__Task statement__: Find every line in the records below that holds the word "JSON", and copy it out.

__Extracted data entries__:
■ ■ ■ ■

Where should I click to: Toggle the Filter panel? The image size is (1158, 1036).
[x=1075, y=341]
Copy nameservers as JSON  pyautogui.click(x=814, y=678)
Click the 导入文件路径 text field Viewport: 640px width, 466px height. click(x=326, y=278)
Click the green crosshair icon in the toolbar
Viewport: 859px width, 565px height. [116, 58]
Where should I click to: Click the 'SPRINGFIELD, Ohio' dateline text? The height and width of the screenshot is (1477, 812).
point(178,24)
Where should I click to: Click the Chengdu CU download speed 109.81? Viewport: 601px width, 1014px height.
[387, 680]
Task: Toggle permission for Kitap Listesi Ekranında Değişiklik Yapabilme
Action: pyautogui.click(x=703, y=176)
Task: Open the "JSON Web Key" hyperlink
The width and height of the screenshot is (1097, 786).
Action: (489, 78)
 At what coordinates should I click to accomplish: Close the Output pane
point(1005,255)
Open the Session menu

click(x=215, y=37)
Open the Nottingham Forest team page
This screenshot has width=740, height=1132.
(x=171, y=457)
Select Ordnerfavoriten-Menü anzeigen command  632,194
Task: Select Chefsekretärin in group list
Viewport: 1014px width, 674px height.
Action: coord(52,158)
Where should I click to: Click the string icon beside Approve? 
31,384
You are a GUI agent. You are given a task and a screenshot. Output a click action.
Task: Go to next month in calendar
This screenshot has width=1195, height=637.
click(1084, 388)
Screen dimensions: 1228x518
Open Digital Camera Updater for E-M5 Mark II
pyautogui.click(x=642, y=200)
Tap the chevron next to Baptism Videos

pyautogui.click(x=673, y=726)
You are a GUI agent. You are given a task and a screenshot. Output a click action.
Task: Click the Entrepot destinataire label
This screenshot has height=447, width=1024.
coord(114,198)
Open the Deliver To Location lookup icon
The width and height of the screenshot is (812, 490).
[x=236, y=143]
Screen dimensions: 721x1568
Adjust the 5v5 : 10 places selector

■ ■ ■ ■

__Task result__:
Copy nameservers as JSON  pyautogui.click(x=814, y=678)
Task: Open the "JSON Web Key" hyperlink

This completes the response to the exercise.